*YOUR TASK:* Copy the entries below word for word, from the first line through the line that contains "Action: tap(1468, 558)", including both.

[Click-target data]
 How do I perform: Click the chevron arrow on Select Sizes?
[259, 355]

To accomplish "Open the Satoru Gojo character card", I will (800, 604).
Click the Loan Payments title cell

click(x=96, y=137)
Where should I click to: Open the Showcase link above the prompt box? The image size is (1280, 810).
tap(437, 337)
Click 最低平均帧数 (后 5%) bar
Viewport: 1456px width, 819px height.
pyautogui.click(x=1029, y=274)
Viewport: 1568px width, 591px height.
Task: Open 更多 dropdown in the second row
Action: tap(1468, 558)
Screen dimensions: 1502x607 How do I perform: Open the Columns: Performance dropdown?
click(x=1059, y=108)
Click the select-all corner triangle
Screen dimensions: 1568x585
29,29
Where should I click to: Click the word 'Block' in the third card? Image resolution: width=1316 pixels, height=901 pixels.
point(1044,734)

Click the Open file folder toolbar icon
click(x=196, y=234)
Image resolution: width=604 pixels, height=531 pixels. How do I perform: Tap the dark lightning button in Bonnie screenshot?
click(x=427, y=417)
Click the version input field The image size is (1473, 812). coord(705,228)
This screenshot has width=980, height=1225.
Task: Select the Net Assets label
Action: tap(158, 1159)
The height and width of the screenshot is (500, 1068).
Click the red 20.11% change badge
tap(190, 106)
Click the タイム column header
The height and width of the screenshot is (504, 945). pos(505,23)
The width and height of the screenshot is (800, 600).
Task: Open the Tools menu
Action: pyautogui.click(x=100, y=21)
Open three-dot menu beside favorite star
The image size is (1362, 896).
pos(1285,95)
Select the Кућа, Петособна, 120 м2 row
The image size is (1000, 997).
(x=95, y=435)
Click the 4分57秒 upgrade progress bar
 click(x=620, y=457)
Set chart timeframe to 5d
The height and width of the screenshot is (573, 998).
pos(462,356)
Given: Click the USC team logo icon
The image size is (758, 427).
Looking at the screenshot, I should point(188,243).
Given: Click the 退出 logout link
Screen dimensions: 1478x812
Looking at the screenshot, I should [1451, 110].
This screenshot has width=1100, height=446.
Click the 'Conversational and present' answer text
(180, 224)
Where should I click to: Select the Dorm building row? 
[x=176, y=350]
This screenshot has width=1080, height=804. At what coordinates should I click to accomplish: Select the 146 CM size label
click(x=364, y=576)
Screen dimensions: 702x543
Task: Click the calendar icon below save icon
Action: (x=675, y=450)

*WRITTEN ANSWER:*
 How do I perform: Click the chevron arrow on Select Sizes?
[259, 355]

To accomplish "Open the Satoru Gojo character card", I will (800, 604).
Click the Loan Payments title cell

click(x=96, y=137)
Where should I click to: Open the Showcase link above the prompt box? The image size is (1280, 810).
tap(437, 337)
Click 最低平均帧数 (后 5%) bar
Viewport: 1456px width, 819px height.
pyautogui.click(x=1029, y=274)
Viewport: 1568px width, 591px height.
Task: Open 更多 dropdown in the second row
Action: tap(1468, 558)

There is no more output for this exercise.